ACTIVITY:
Pick out all lines in the listing holding the string "agent" and copy them.

------------------------------------

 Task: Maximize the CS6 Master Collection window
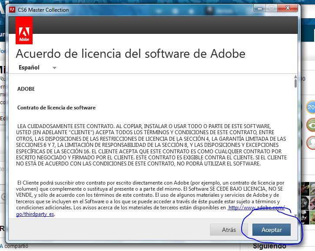[272, 8]
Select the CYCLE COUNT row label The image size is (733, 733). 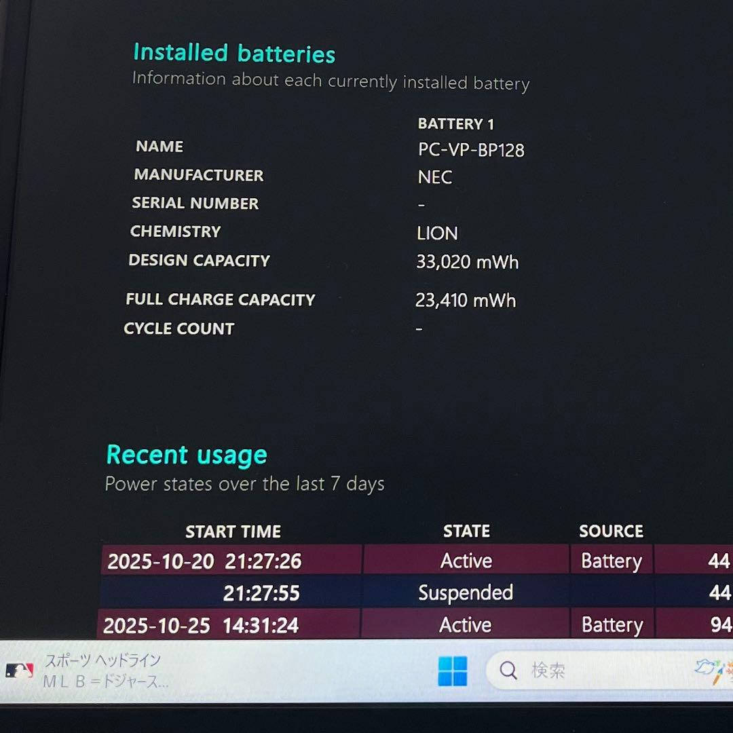coord(178,328)
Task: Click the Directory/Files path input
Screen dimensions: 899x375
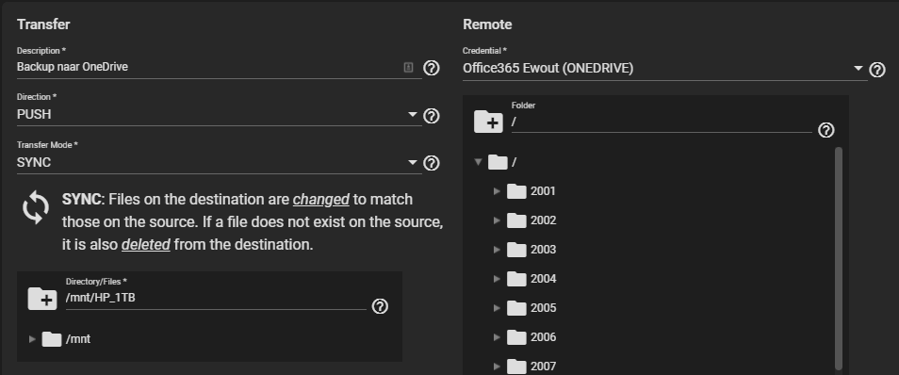Action: click(216, 298)
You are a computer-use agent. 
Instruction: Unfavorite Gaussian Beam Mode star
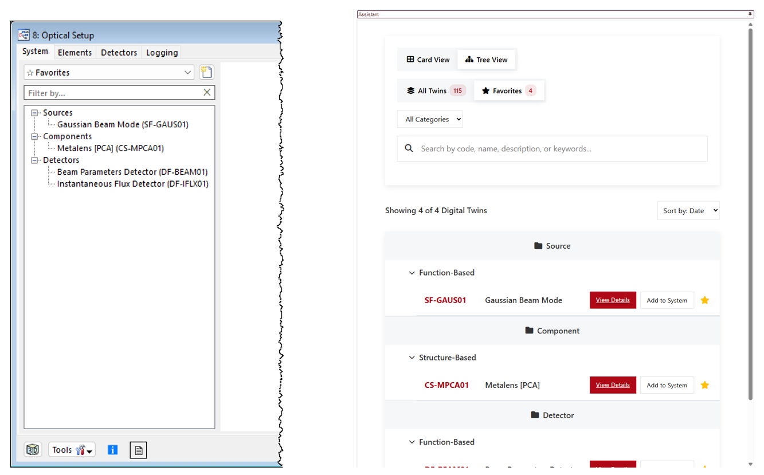pos(705,300)
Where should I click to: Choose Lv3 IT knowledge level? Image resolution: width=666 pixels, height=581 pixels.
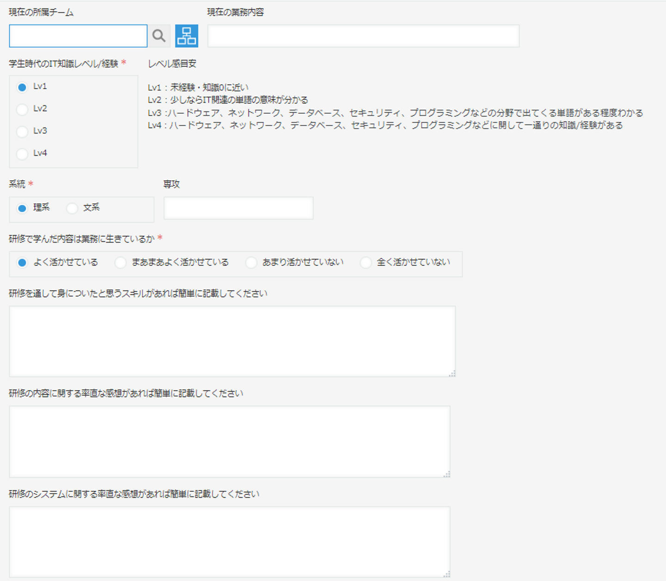(x=22, y=131)
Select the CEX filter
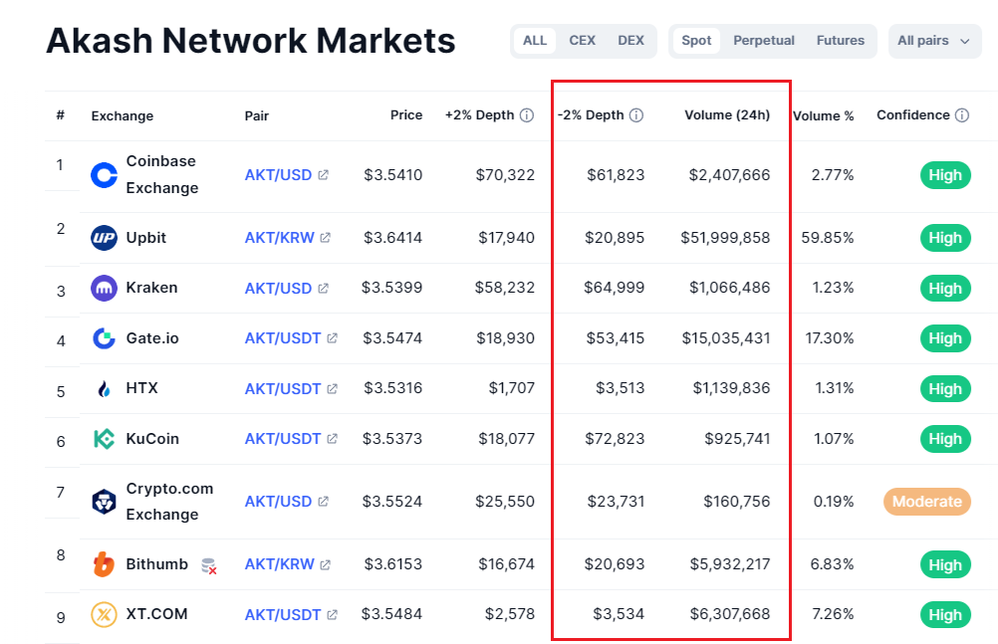The width and height of the screenshot is (998, 644). [582, 41]
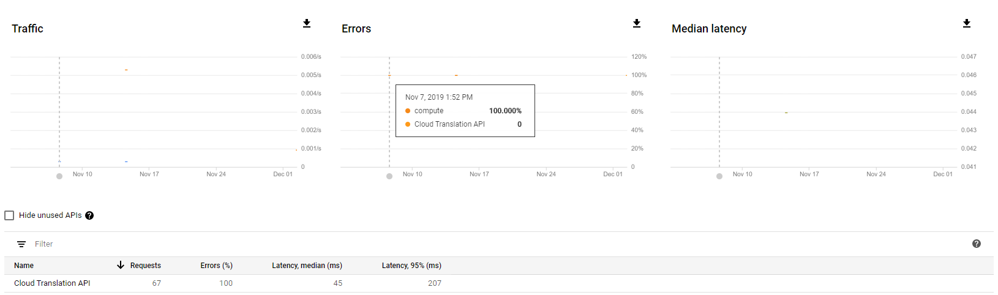Download the Errors chart data

pyautogui.click(x=637, y=23)
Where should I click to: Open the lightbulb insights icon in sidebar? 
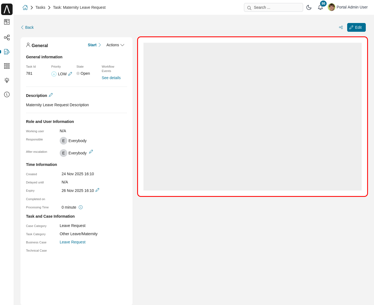point(7,80)
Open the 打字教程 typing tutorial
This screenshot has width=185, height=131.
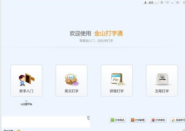click(138, 120)
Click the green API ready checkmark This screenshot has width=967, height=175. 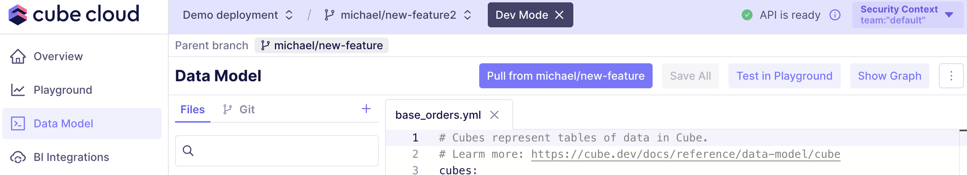coord(747,15)
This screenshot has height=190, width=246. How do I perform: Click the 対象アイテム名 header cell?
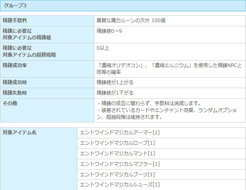click(x=19, y=133)
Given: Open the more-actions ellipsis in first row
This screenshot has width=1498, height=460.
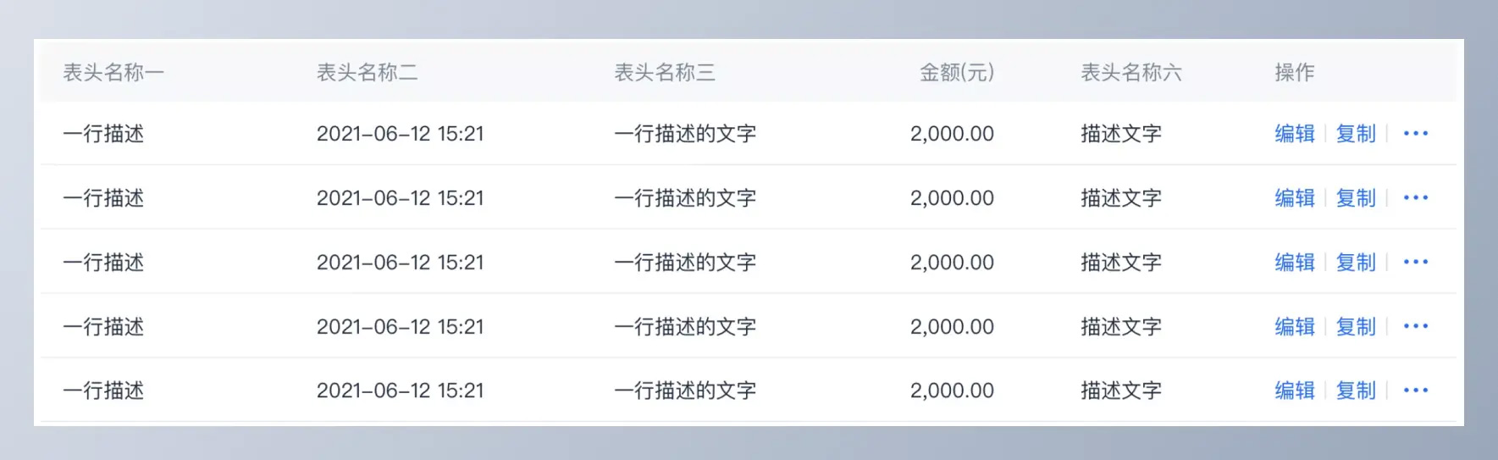Looking at the screenshot, I should pyautogui.click(x=1415, y=134).
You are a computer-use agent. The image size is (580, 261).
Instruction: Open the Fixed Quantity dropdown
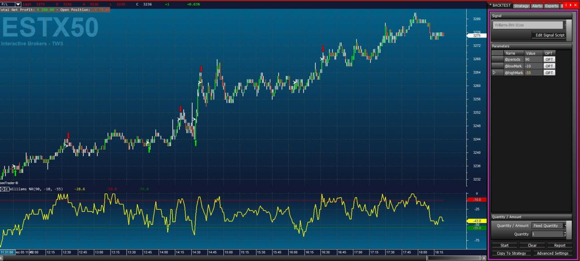[x=565, y=225]
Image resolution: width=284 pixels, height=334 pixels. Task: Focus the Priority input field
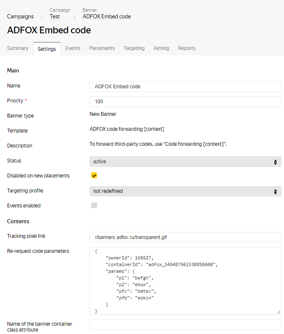click(185, 102)
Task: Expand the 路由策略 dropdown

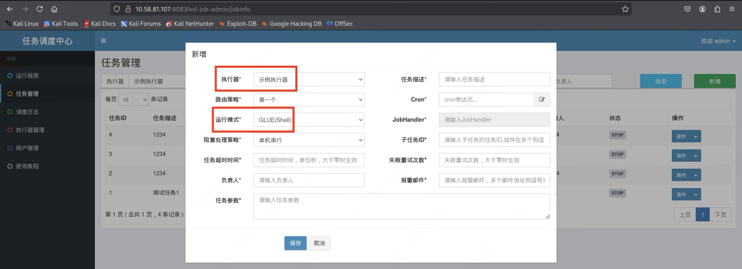Action: point(309,100)
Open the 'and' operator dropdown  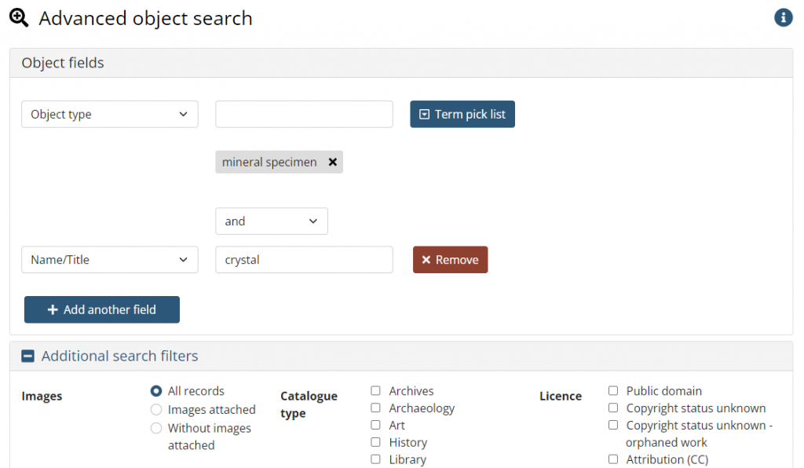click(x=271, y=221)
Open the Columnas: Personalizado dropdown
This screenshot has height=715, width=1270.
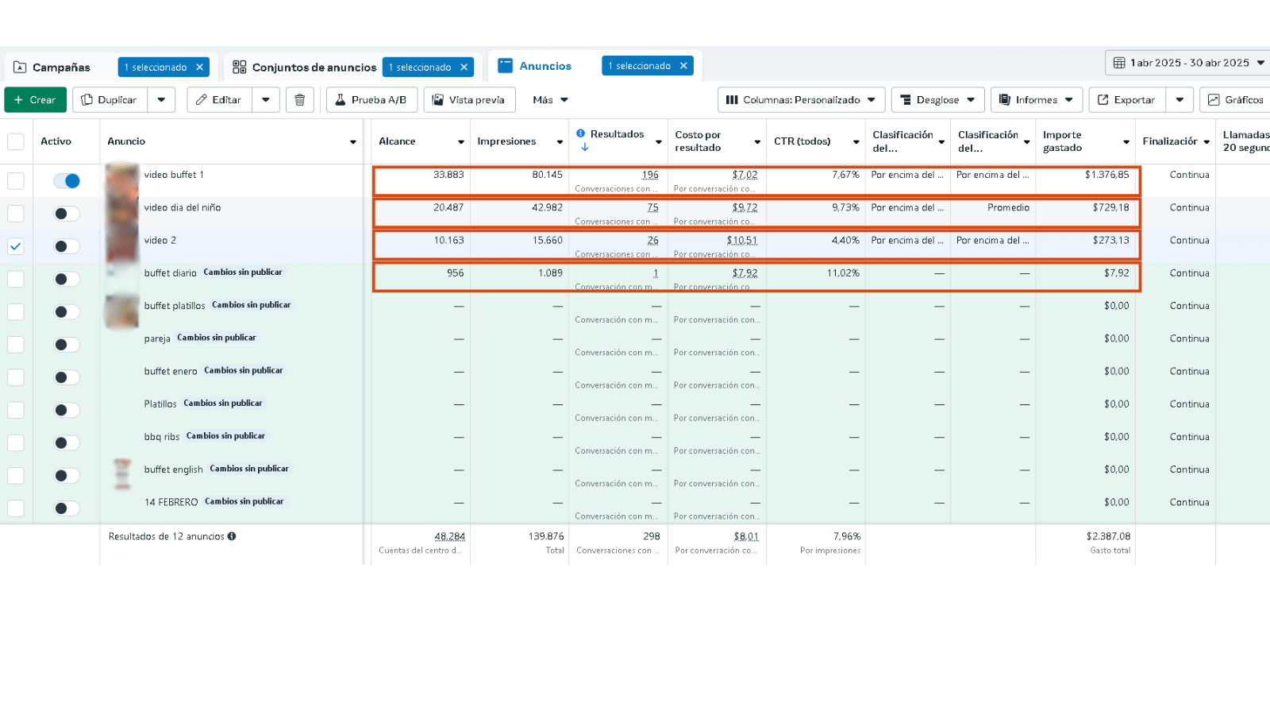(x=801, y=100)
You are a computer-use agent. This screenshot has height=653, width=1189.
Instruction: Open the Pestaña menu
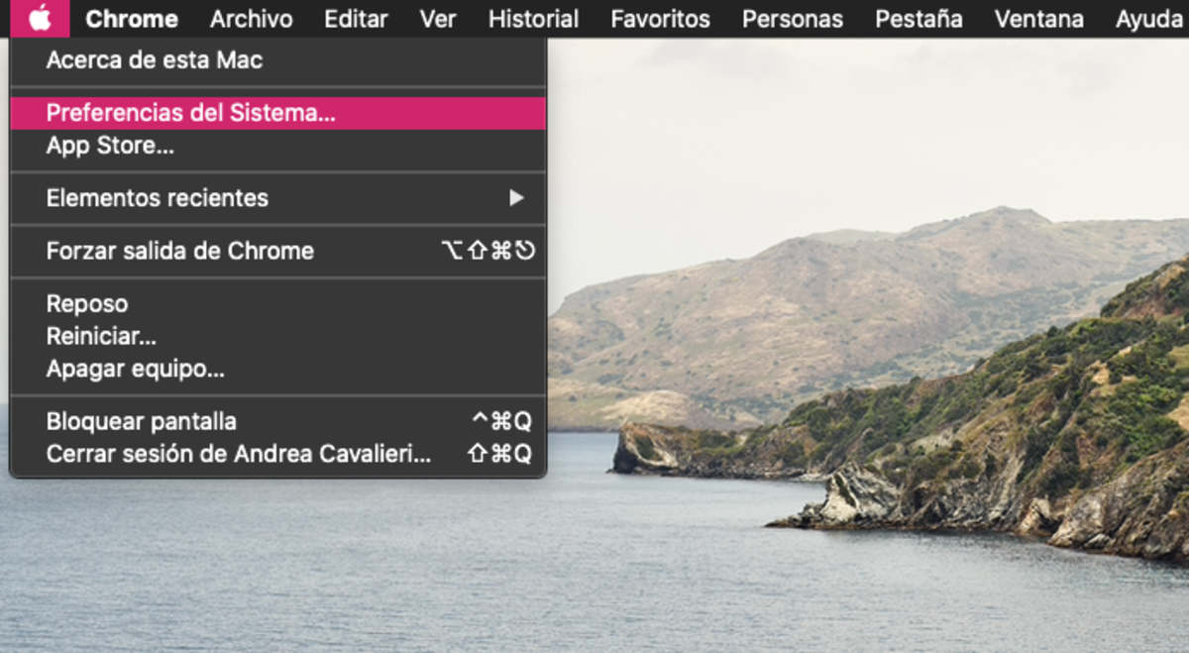[x=919, y=19]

------------------------------------

RESPONSE AREA:
You are a computer-use agent. 
You are a computer-use agent. The image size is (580, 261).
You are a computer-use agent. This screenshot has height=653, width=1189.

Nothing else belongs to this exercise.